How to implement a smart ERP system

Well-planned enterprise resource planning (ERP) starts with keeping the goals of transforming the business and optimizing operations.

By Brad Staats, Ultra Consultants August 21, 2018

Smart use of enterprise resource planning (ERP) is based on a philosophy of integration, continuous improvement, the simplification and standardization of business processes, and the elimination of waste throughout the organization. Implementing ERP techniques can help companies improve their operational performance, customer responsiveness, and drive positive results to a company’s bottom line. The most important thing to remember is smart use of ERP should not be about implementing software; it should be about the transformation of the business.

Focus on business process improvement with ERP

The key to smart use of ERP is leveraging proven methodologies that are based an understanding of the enterprise processes and business requirements to identify areas of improvement and the reduction of waste. In a business process improvement project, smart use of ERP puts the focus on five areas:

1. Project organization. An ERP project begins with a thorough organization of the project-including organization of business process owners to design the project scope, objectives, and measurements for the engagement.

2. Current state analysis. To fully understand what’s needed, the approach then turns to an analysis of the current processes by gathering key performance metrics and analyzing their value, such as productivity, quality, overtime, and inventory. The team develops business process mapping at a functional level for such operations as quote to order, order to cash, and procure to pay.

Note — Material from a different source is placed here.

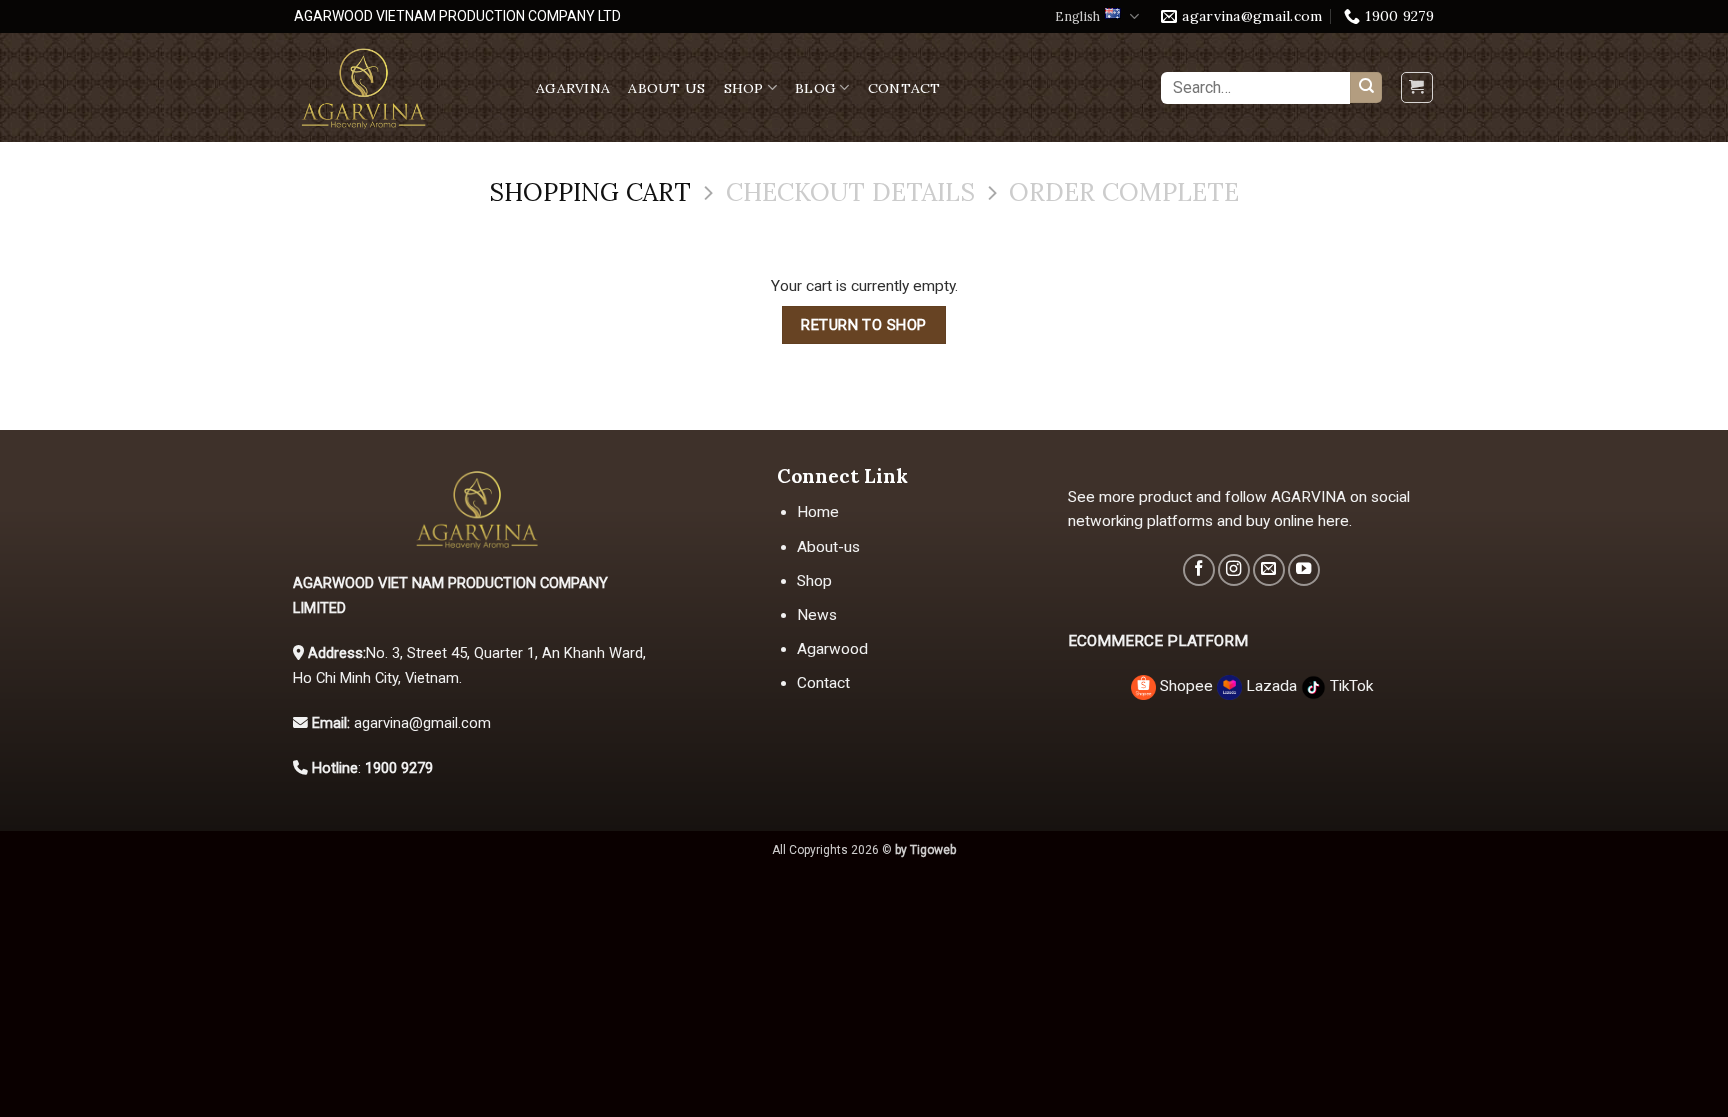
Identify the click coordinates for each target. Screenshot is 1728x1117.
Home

3. Visioning and education. To arrive at the definition of the desired future state, the next step is to look at what is possible with a new or upgraded technology solution. Business process education brings industry best practices to construct the future state.

4. Future state development. Transformation follows with a laser focus on designing a future state that takes advantage of the new processes and opportunities afforded by new technology. This type of business process reengineering is specific to each business process flow and identifies gaps between the current state and industry best practices.

5. A business case for change – As the future state vision is honed and perfected, the team then takes this vision and translates it into a credible business case for change.

Smart use of ERP needs buy-in

Engaging top management is vital to facilitate to intelligently adopt ERP. A common risk in failed implementations is the lack of top management commitment and support. In order to get and sustain buy-in from top management, it is important to make them realize adopting ERP tools and concepts will help assure the company’s viability in the long term. Benefits of a well-planned ERP implementation effort include:

  • Alignment of operations and corporate strategy
  • Clear enterprise-wide communication
  • Increased throughput on the shop floor and front office
  • Reduced costs by the elimination of wastes
  • Increased flexibility in satisfying changing customer demands.

Companies face challenges in implementing ERP concepts. Having a systemic approach to the implementation, incorporating education at all levels along the way and focusing on change management will help assure success in the adoption of ERP concepts and the changes required be successful.

Brad Staats is a senior consultant at Ultra Consultants, a CFE Media content partner. Staats has broad-based manufacturing and operations experience with more than 30 years of helping companies increase productivity, efficiency, quality, throughput, revenues and profitability. Brad has experience in ERP, supply chain/materials management, lean manufacturing, project management and integrating business and process systems in highly automated manufacturing environments. Staats holds a BS in administrative management from the University of Arkansas and an MBA in operations management from DePaul University. Early in his career, he earned the CPIM certification from APICS. He currently serves on the advisory board for the NE Indiana Lean Network.